◆ DATA FOR THIS TASK
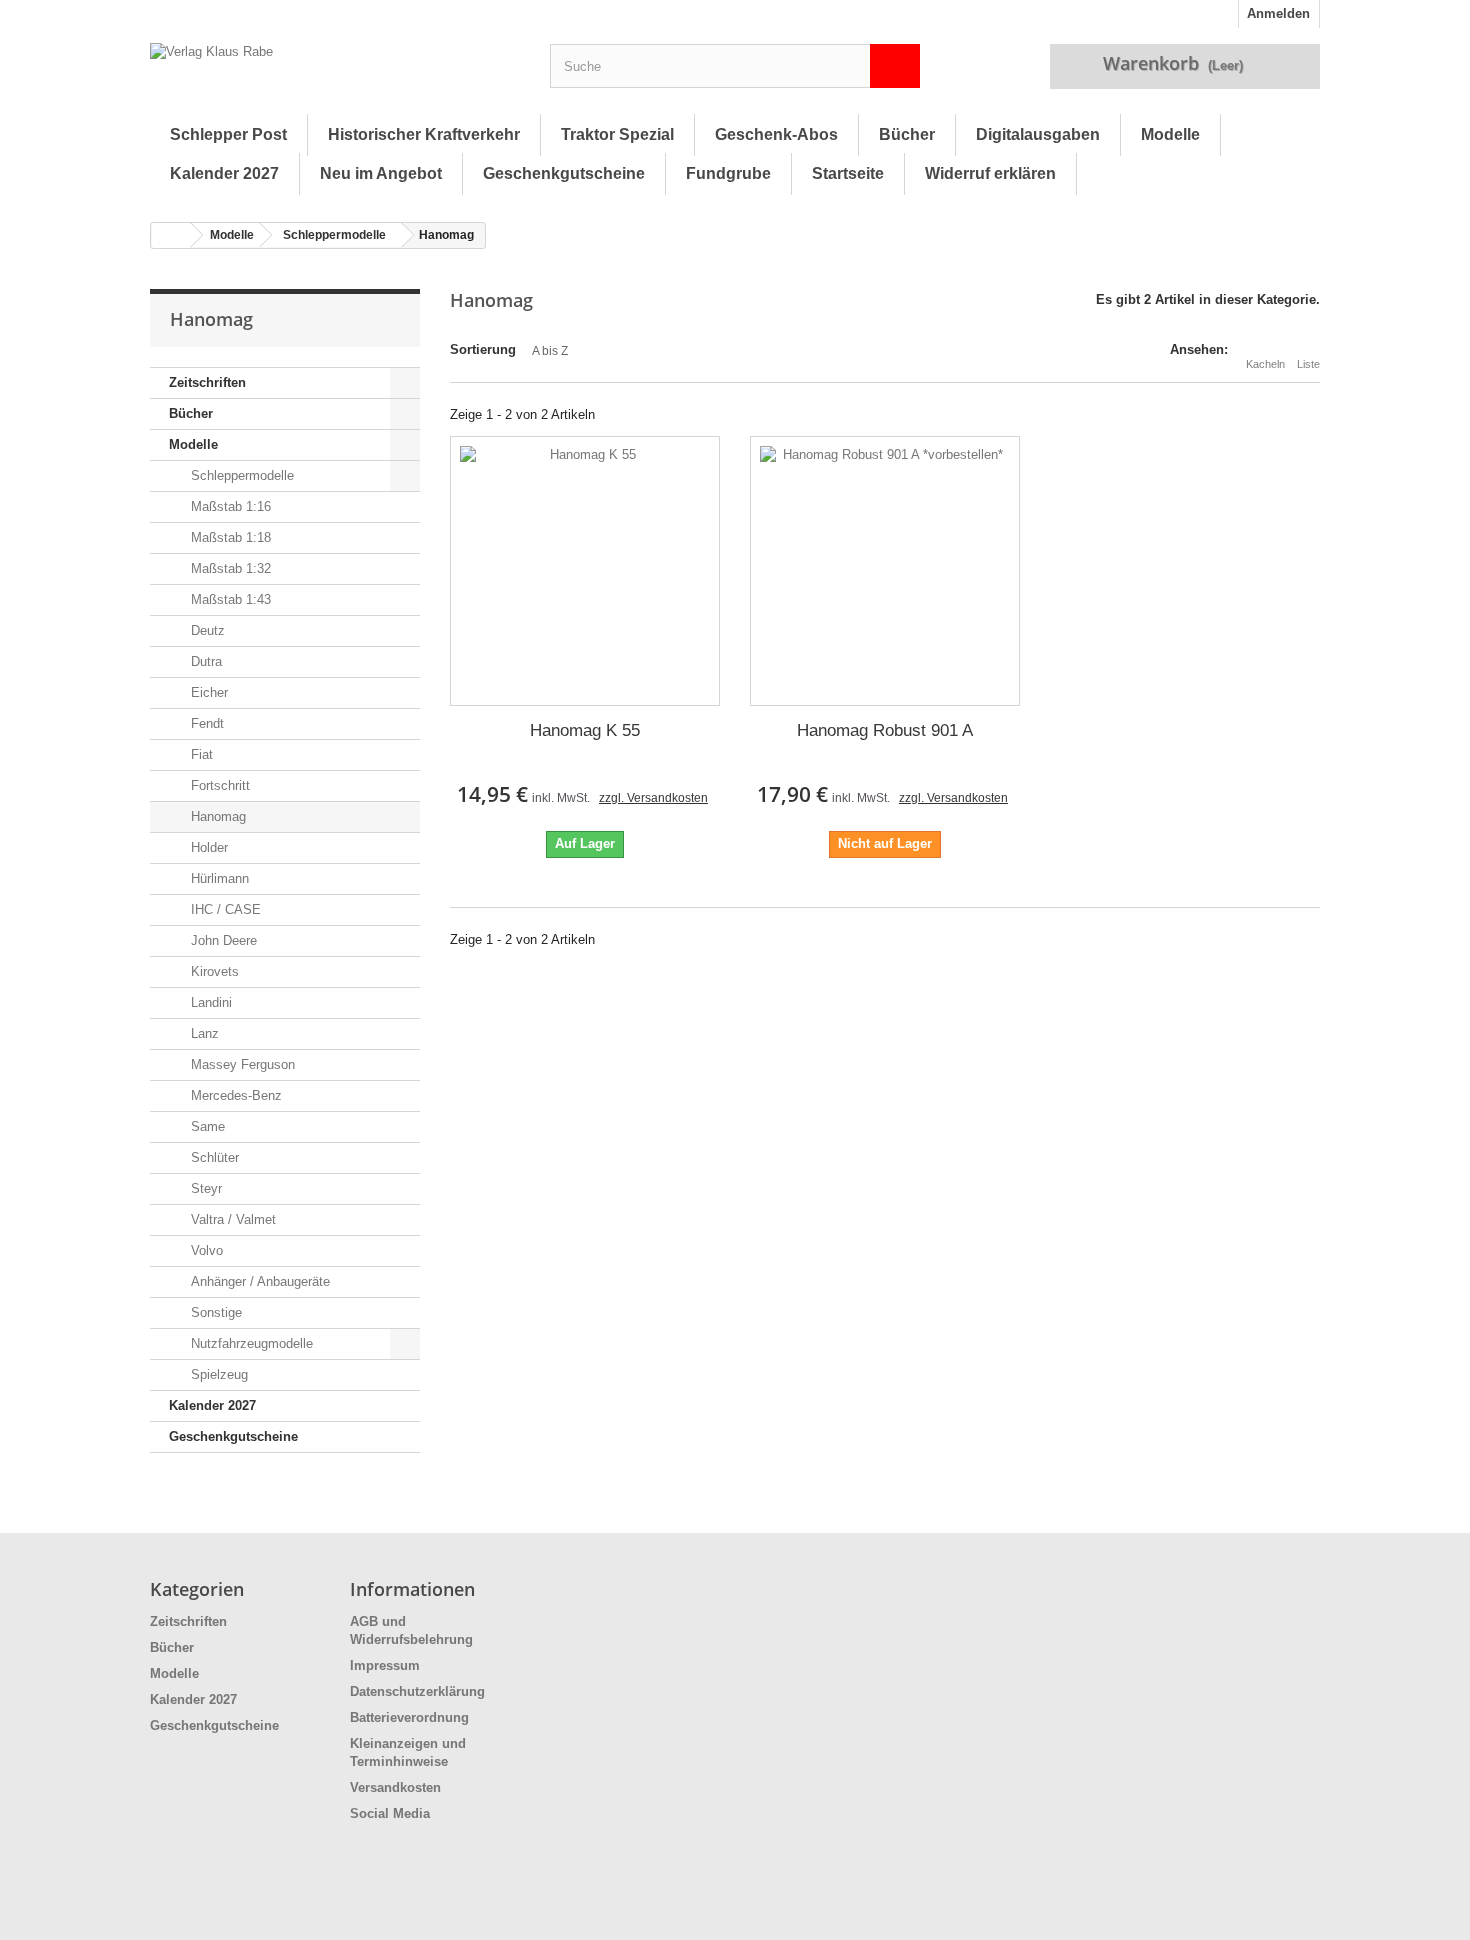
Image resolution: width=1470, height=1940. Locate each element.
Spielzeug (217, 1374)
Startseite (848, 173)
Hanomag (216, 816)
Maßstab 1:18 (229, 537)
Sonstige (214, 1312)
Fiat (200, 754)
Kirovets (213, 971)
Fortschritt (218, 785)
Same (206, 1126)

◆ PROBLEM TO SOLVE
Would you return the data exactly as written, without the pictures?

◆ YOUR SOLUTION
Image resolution: width=1470, height=1940. Locate each element.
Spielzeug (217, 1374)
Startseite (848, 173)
Hanomag (216, 816)
Maßstab 1:18 (229, 537)
Sonstige (214, 1312)
Fiat (200, 754)
Kirovets (213, 971)
Fortschritt (218, 785)
Same (206, 1126)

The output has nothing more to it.